EXERCISE DESCRIPTION
Print all the data, keeping every line exactly as it is.

Collected data entries
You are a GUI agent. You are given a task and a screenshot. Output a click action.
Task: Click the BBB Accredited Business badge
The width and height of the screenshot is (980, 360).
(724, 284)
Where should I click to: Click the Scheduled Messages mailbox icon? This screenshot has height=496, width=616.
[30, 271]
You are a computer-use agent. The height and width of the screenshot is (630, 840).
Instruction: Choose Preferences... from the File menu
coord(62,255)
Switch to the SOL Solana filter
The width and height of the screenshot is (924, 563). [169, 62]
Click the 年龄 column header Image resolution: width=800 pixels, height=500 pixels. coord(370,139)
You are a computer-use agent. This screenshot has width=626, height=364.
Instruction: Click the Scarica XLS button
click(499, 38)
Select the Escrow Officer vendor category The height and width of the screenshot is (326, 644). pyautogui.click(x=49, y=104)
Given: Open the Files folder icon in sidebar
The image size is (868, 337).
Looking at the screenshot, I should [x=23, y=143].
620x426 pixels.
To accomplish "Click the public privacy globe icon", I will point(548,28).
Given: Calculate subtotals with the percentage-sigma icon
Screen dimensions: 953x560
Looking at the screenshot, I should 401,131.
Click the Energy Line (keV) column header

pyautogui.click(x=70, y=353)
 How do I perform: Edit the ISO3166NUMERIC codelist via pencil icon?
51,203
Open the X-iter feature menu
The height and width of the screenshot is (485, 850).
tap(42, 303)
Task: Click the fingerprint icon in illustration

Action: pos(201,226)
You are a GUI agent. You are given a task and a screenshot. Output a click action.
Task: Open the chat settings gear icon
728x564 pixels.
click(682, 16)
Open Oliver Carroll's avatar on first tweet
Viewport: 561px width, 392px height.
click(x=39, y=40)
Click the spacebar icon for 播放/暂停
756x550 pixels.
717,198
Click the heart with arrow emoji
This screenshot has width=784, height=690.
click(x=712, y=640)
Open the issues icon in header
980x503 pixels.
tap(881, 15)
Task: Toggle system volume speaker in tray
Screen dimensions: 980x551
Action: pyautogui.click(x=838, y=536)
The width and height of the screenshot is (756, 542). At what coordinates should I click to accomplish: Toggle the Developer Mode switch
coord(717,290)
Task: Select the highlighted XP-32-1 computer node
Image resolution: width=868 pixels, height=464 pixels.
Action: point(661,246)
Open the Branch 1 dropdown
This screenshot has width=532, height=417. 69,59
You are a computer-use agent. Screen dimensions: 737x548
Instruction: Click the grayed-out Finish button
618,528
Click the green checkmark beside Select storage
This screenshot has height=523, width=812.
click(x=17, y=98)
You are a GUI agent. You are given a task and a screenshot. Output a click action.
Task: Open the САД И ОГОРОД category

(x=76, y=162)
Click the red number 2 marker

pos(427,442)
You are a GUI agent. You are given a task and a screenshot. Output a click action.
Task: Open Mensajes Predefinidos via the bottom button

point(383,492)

EXERCISE OUTPUT
You are a GUI agent. You are given a task and a screenshot. Output a click action.
Task: Click the BBB Accredited Business badge
The width and height of the screenshot is (980, 360).
(724, 284)
Where should I click to: Click the Scheduled Messages mailbox icon? This screenshot has height=496, width=616.
[30, 271]
You are a computer-use agent. The height and width of the screenshot is (630, 840).
Instruction: Choose Preferences... from the File menu
coord(62,255)
Switch to the SOL Solana filter
The width and height of the screenshot is (924, 563). [169, 62]
Click the 年龄 column header Image resolution: width=800 pixels, height=500 pixels. coord(370,139)
You are a computer-use agent. This screenshot has width=626, height=364.
Instruction: Click the Scarica XLS button
click(499, 38)
Select the Escrow Officer vendor category The height and width of the screenshot is (326, 644). pyautogui.click(x=49, y=104)
Given: Open the Files folder icon in sidebar
The image size is (868, 337).
Looking at the screenshot, I should [x=23, y=143].
620x426 pixels.
To accomplish "Click the public privacy globe icon", I will point(548,28).
Given: Calculate subtotals with the percentage-sigma icon
Screen dimensions: 953x560
Looking at the screenshot, I should 401,131.
Click the Energy Line (keV) column header

pyautogui.click(x=70, y=353)
 How do I perform: Edit the ISO3166NUMERIC codelist via pencil icon?
51,203
Open the X-iter feature menu
The height and width of the screenshot is (485, 850).
tap(42, 303)
Task: Click the fingerprint icon in illustration

Action: pos(201,226)
You are a GUI agent. You are given a task and a screenshot. Output a click action.
Task: Open the chat settings gear icon
728x564 pixels.
click(682, 16)
Open Oliver Carroll's avatar on first tweet
Viewport: 561px width, 392px height.
click(x=39, y=40)
Click the spacebar icon for 播放/暂停
756x550 pixels.
717,198
Click the heart with arrow emoji
This screenshot has width=784, height=690.
click(x=712, y=640)
Open the issues icon in header
980x503 pixels.
tap(881, 15)
Task: Toggle system volume speaker in tray
Screen dimensions: 980x551
Action: pyautogui.click(x=838, y=536)
The width and height of the screenshot is (756, 542). At what coordinates should I click to accomplish: Toggle the Developer Mode switch
coord(717,290)
Task: Select the highlighted XP-32-1 computer node
Image resolution: width=868 pixels, height=464 pixels.
Action: point(661,246)
Open the Branch 1 dropdown
This screenshot has width=532, height=417. 69,59
You are a computer-use agent. Screen dimensions: 737x548
Instruction: Click the grayed-out Finish button
618,528
Click the green checkmark beside Select storage
This screenshot has height=523, width=812.
click(x=17, y=98)
You are a GUI agent. You are given a task and a screenshot. Output a click action.
Task: Open the САД И ОГОРОД category

(x=76, y=162)
Click the red number 2 marker

pos(427,442)
You are a GUI agent. You are given a task and a screenshot. Output a click action.
Task: Open Mensajes Predefinidos via the bottom button

point(383,492)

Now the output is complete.